_Task details_. Copy out each line from the entries below that contains the word "order", treating uppercase and lowercase as different.

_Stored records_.
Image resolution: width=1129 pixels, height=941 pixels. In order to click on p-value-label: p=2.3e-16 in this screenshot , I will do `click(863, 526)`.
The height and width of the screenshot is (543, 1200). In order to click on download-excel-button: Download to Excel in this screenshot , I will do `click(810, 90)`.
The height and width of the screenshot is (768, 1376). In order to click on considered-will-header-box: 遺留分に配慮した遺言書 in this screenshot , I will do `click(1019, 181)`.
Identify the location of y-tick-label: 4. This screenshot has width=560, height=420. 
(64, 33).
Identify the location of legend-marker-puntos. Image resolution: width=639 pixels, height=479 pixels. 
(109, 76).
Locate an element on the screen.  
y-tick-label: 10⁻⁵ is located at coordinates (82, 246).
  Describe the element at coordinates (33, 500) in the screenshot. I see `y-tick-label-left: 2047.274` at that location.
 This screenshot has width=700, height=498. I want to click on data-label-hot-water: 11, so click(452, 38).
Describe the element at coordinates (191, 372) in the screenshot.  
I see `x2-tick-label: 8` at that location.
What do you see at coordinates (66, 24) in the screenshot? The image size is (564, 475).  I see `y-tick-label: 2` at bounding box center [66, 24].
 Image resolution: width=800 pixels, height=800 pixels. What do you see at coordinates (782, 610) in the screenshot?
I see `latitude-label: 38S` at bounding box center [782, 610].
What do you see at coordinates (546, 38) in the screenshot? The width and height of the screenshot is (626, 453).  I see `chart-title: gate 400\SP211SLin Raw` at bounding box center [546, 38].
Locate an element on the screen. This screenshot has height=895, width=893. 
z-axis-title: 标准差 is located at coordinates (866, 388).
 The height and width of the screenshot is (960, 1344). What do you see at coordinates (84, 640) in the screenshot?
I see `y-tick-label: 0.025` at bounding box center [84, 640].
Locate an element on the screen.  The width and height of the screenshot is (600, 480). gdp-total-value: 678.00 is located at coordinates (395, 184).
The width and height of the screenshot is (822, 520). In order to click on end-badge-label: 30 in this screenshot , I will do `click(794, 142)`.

_Answer section_.
Image resolution: width=1129 pixels, height=941 pixels. In order to click on p-value-label: p=2.3e-16 in this screenshot , I will do `click(863, 526)`.
The height and width of the screenshot is (543, 1200). In order to click on download-excel-button: Download to Excel in this screenshot , I will do `click(810, 90)`.
The height and width of the screenshot is (768, 1376). In order to click on considered-will-header-box: 遺留分に配慮した遺言書 in this screenshot , I will do `click(1019, 181)`.
The width and height of the screenshot is (822, 520). In order to click on end-badge-label: 30 in this screenshot , I will do `click(794, 142)`.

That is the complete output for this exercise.